Wall Street Journal
Editorial
June 16, 2011
Seventeen-point-seven per cent. That was yesterday's yield on 10-year Greek bonds, up from 9.3% a year ago. Two-year bonds are closing in on the 30% mark, and the cost of insuring sovereign Greek debt stands at a stunning 18.2%. Prime Minister George Papandreou faces a crucial parliamentary vote to approve a fresh round of austerity measures—the condition for obtaining the next tranche of the EU and IMF bailout—and it would come as no surprise if his Socialist government fell. But that fall would be a footnote in the broader calamity that has overtaken Greece, which in turn could be a footnote to the calamity that awaits unreformed entitlement states everywhere, from Japan to California.

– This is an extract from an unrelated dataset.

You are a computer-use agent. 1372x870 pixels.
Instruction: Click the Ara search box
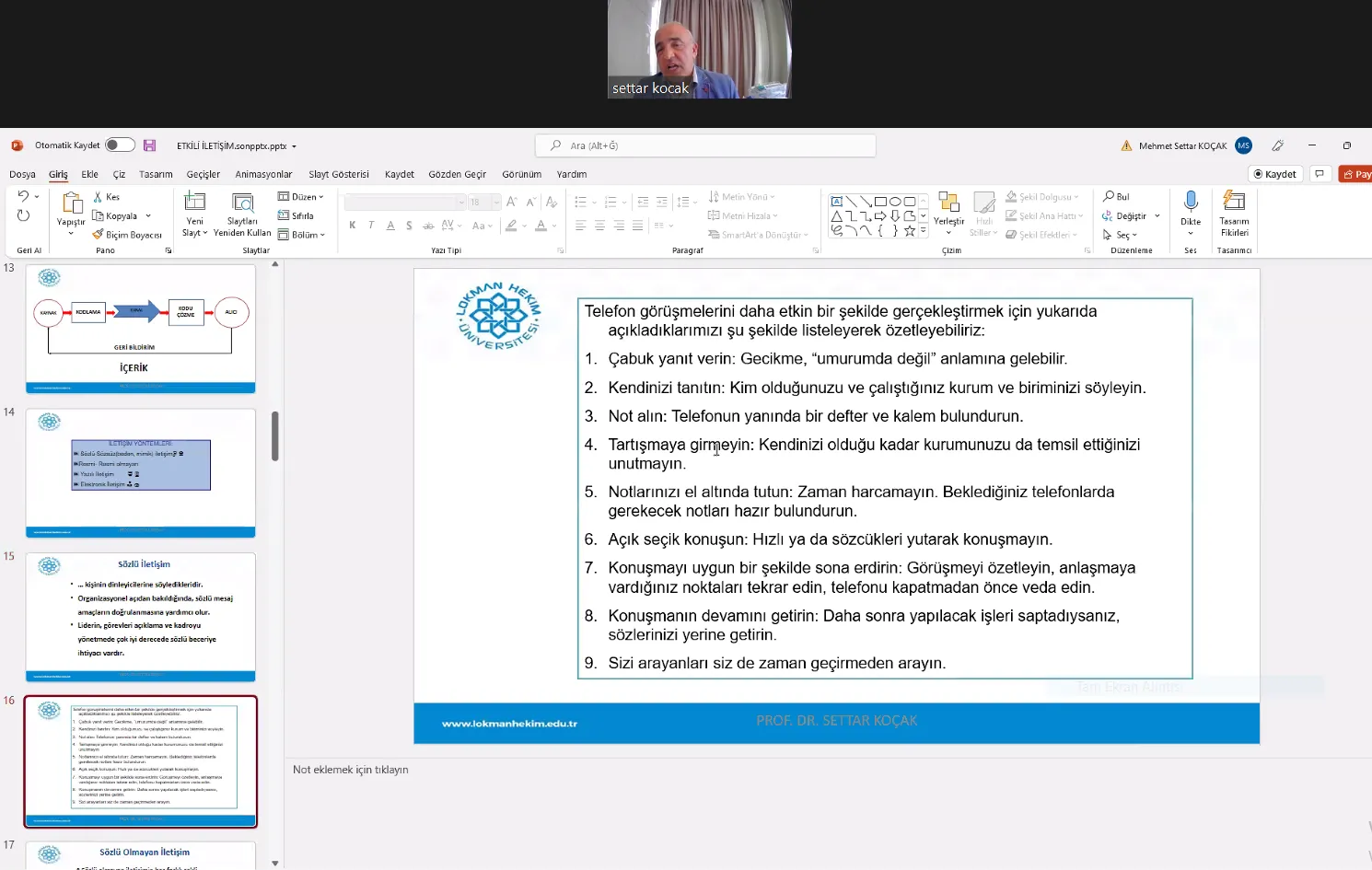[x=705, y=145]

As these columns have argued from the first, this is not a liquidity crisis. The tab for last year's EU-IMF bailout came to €110 billion ($160 billion), and the number now being floated for an additional emergency loan is €45 billion. Yesterday, the European Central Bank's Nout Wellink called for doubling the size of the European bailout fund to €1.5 trillion, or $2.15 trillion, which did nothing to allay market fears but was a reminder of how little the previous bailouts have eased Europe's sundry sovereign-debt crises.

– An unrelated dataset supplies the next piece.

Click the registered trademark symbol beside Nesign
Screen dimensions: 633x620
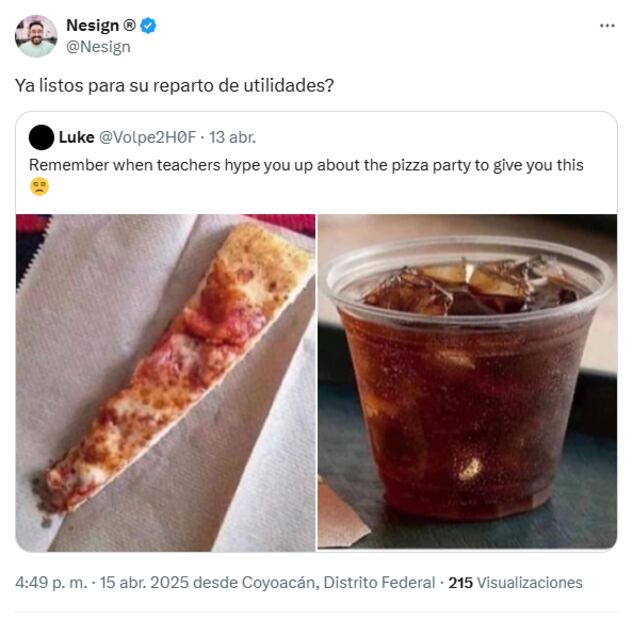click(x=129, y=26)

Nor is Greece (or Ireland or Portugal) a crisis of the single currency. Yesterday, French President Nicolas Sarkozy called on other European leaders to set aside differences over the terms of Greece's next bailout, warning that the euro's future depends on it. Mr. Sarkozy is especially keen to stave off German Chancellor Angela Merkel's demand that bondholders take a haircut in any new deal, and no wonder: French bank exposure to Greek debt runs north of some $57 billion, according to the latest figures from the Bank of International Settlements, including a whopping $30.8 billion for Credit Agricole alone.